I have six 6 volt batteries on my trailer which are separated to get 12v in trailer and 110v at the same time without using the generator.

I have two different systems on my trailer one is 300w for the house batteries and 600w for the my 110v use. this way I stay away from the generator. you have to make sure that you park your trailer where it will get the most sun, during the day for the panels.

https://www.wholesalesolar.com/rv-marine this is a good place to start reading up on this, stay away from your trailer rv supply stores . buy most of your supplies on-line
when installing it go down thru the vent by the fridge.


----------



## plottrunner (Apr 3, 2008)

How big of an inverter do you use to get 110v sagebrush?


----------



## DallanC (Jan 13, 2009)

I run a 200watt inverter that powers our TV / Media player combo, works great, the TV draws well under that so its been problem free for 7 years now.

-DallanC


----------



## sagebrush (Sep 8, 2007)

its somewhere around 1500w depends on what you want to run with it. for me its tv (microwave 900w), toaster, and coffee pot . I try to keep things under 1000w this way it won't drain the battery to much the microwave is the biggest consumer . just don't run it except for heating up things, when in a hurry.
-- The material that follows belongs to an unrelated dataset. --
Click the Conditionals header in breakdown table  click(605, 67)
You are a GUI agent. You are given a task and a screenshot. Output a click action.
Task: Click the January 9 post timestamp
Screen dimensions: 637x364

I also have three outlets In the trailer for any electrical devises.


----------



## DallanC (Jan 13, 2009)

How big are the golf cart batteries vs say a deep cycle rv battery?

-DallanC


----------



## sagebrush (Sep 8, 2007)

In dimensions about the same. In amp hours most are 230 amp hours vs 80 for 12v


----------



## muddydogs (Oct 7, 2007)

plottrunner said:


> How big of an inverter do you use to get 110v sagebrush?


Any inverter will convert 12 volt to 110 volt, what you need to compare is watts. A 400 watt inverter won't run a 1000 watt toaster.


----------



## abellay (Nov 12, 2020)

Nice, that means you really found a good quality one, what s the brand?


----------



## avalon_star (Nov 12, 2020)

_I am just starting out my RV and I am not really good at the electrical part, watched a lot of youtube videos, but still not really a pro. This thread actually clarified a thing for me. But I also have no idea how to finish my RV. I called my father because he has some experience with electronics but he also is not very good at this and I don't wanna call a professional because the idea was that I will do it on my own because it's more fun. Fortunately, one of my friends that has a personal RV heard about my problem and he advised me to visit this site https://www.palmgear.com/best-rv-inverters/ and it helped me very much and I hope that it will help you too._


----------



## legacy (Sep 30, 2007)

Loke said:


> I'm told by quite a few serious campers (they are out just about every weekend) that running two 6 volt batteries in series will give better battery life than two 12 volts in parallel. I plan on converting mine when I need to change them out. The ones that have solar panels are both running 80 watt panels, and only run their generators when they need air conditioning. I've been looking into a couple of 135 watt systems, still trying to decide if I want the permanently mounted or portable one.


After going through a set of 12 volt batteries every 12 months in my toy hauler, I finally swapped them out for two 6 volt interstates. Best upgrade I've done so far.


----------



## Al Hansen (Sep 7, 2007)

This is a great thread. Im also thinking about a panel to just keep the batteries up when parked in storage for the season. I take the batteries out during the off season. Thanks guys.


----------



## DallanC (Jan 13, 2009)

I mounted 2, 100 watt panels this year on my trailer. It works great for charging up the batteries. I get around 9.4amps in peak sun, or around 150 watts.

There are things I would do differently. I replaced the PWM controller that came in the kit with a MPPT. The cheap PWM would sometimes fail to charge showing under voltage from panel... even though I could test it at 19.2v. This bit me in the butt one day when I noticed the batteries at 11.9v due to a cargo light having been left on... and the PWM wasnt charging.

The new MPPT absolutely rocks. Dead reliable, and I love the display I can run inside the coach to monitor everything. That said, 200 watts of solar is plenty to run all my 12v systems, including tv / media player (those use 40w combined)... but it wont come close to running a laptop etc.

If I could do it over, I could save myself $30-40 skipping the PWM controller and going straight for the MPPT. This is the MPPT I went with, I chose the 30amp version which lets me add another 200 watts down the road if needed.

https://www.amazon.com/gp/product/B0794Z6496/ref=ppx_yo_dt_b_asin_title_o02_s00?ie=UTF8&psc=1

Anywho, I'm happy to answer questions on it if anyone has any. I spent alot of time learning / researching solar this past year.

-DallanC


----------